ブラウンの功績として語られるのは、電気工学に関する発明です。完成した発明品は彼の名をとって「ブラウン管」と呼ばれることになります。

最初にブラウン管が発明されたのは、1897年の出来事です。完成したブラウン管を用いて、オシロスコープ(電気信号をグラフとして表示する機器)を製作しました。この発見は多くの人々に衝撃を与え、全世界に一大テレビブームを巻き起こしました。この時代は無線通信が登場しはじめたころであり、人々の関心も高かったことがうかがえます。離れた場所にいる人と音声で通話をしたり、映像を届けたりする技術が確立されれば、非常にさまざまな分野の研究が加速します。そんな期待感の中で発明されたブラウン管は、期待以上の成果を伴って人々の前に現れました。

この時期、ブラウンは無線電信の研究に専念していました。もともと電気工学に興味があり、得意な分野だったため、時代の流れに合わせてブラウンも研究のフィールドを選びました。1989年ごろには鉱石検波器(ダイオード)を発明しましたが、ブラウンは特許を取得しませんでした。そのほかにも、高周波電流によって水中でモールス信号を送る実験や、電波に指向性を持たせて発信・受信の実験を行うなど、無線電信についての実験を数多く行いました。

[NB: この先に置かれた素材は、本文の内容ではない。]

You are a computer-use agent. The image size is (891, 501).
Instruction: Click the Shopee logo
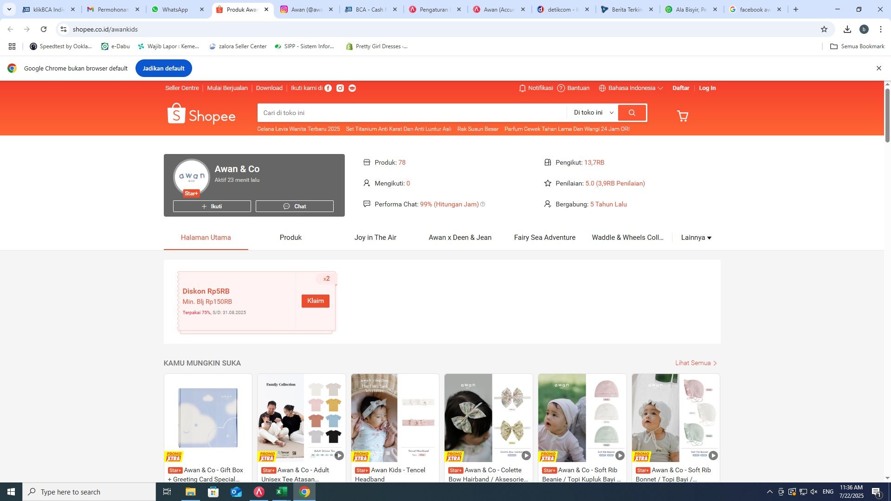point(201,114)
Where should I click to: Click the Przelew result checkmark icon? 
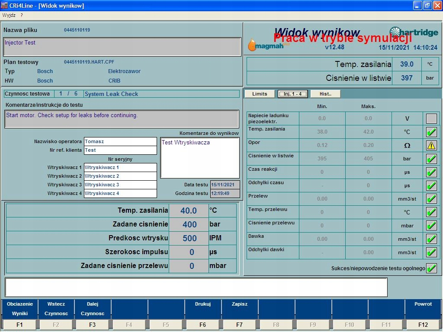tap(431, 199)
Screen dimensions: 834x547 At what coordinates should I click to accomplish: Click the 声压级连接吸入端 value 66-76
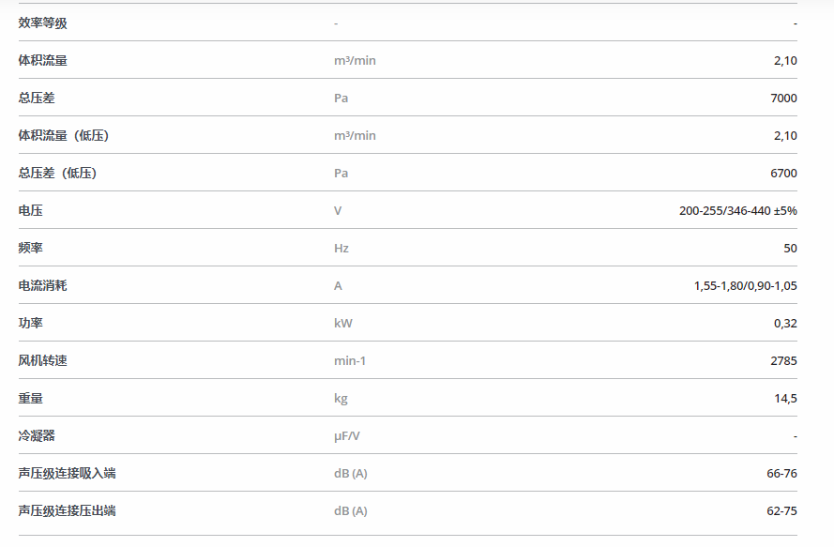pyautogui.click(x=781, y=473)
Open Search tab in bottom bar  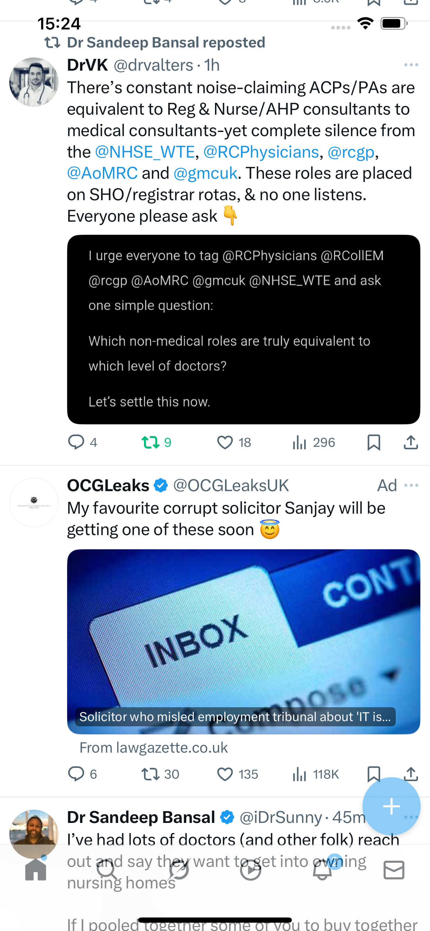click(107, 870)
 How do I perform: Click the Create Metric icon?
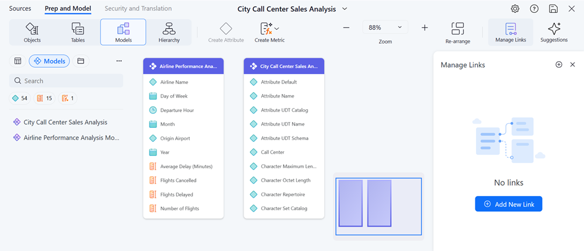point(265,28)
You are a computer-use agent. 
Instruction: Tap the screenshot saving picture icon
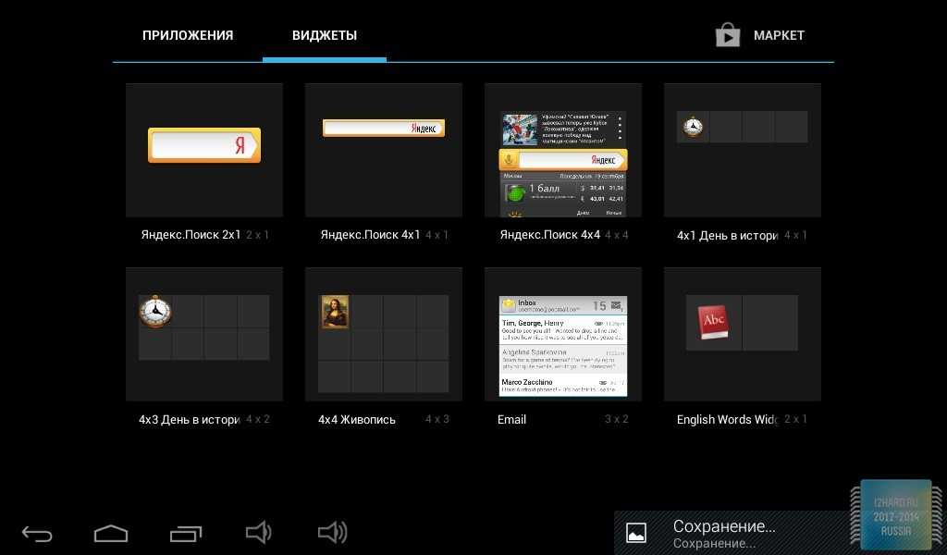(x=636, y=532)
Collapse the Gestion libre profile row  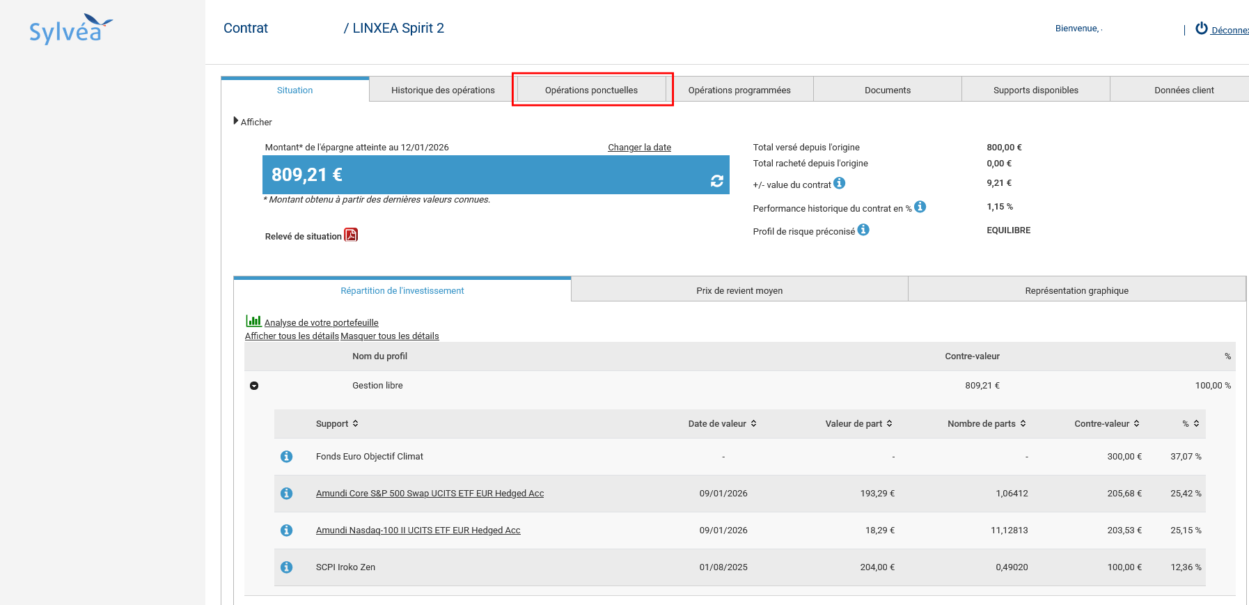click(x=254, y=386)
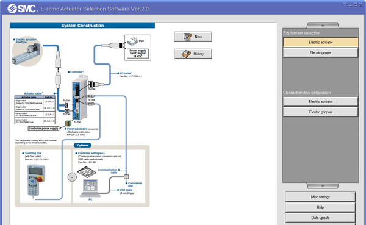Open Misc. settings
This screenshot has height=225, width=366.
320,197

フェルディナント・ブラウンの後半生(第一次世界大戦中にアメリカに抑留されて帰国できずに亡くなる)

ブラウン管の発明以降、およそ100年にわたってテレビやコンピュータなどの映像装置として広く使われ続けました。現在使用されている液晶ディスプレイや発光ダイオード、プラズマディスプレイなどの装置は2000年代になってようやく登場した技術です。今私たちが当たり前のように使っているテレビも、数年前に地上波放送に切り替わったのは記憶に新しいのではないでしょうか。そのくらい、ブラウン管の発明は当時の技術では革新的なものでした。

しかしブラウンの生涯は、その後苦境に立たされます。第一次世界大戦がはじまり、自由な行動を取れなくなってしまったのです。ヨーロッパが主戦場となったこの戦争では、当初アメリカは参戦していませんでした。ブラウンは開戦後、ニューヨークを訪れました。ニューヨークのセイビルにドイツが設立した無線局があり、それをイギリスの支配下にあるマルコーニ社から守るためです。ブラウンのニューヨーク滞在中にアメリカが参戦し、ブラウンはブルックリン区内のみに行動を制限されてしまいます。1918年、第一次世界大戦の終結前にブラウンはこの世を去りました。

今回は、ブラウン管の発明者であるフェルディナント・ブラウンの生涯を振り返りました。当時の技術力では考えつかないほどのアイデアで、その後100年にわたって使われ続けるブラウン管を発明した功績は素晴らしいものだと思います。しかし大きな戦争に巻き込まれ、本意でないままに亡くなってしまったことは残念でなりません。テレビにも、こんな歴史があることを知ると、より面白く感じられますね。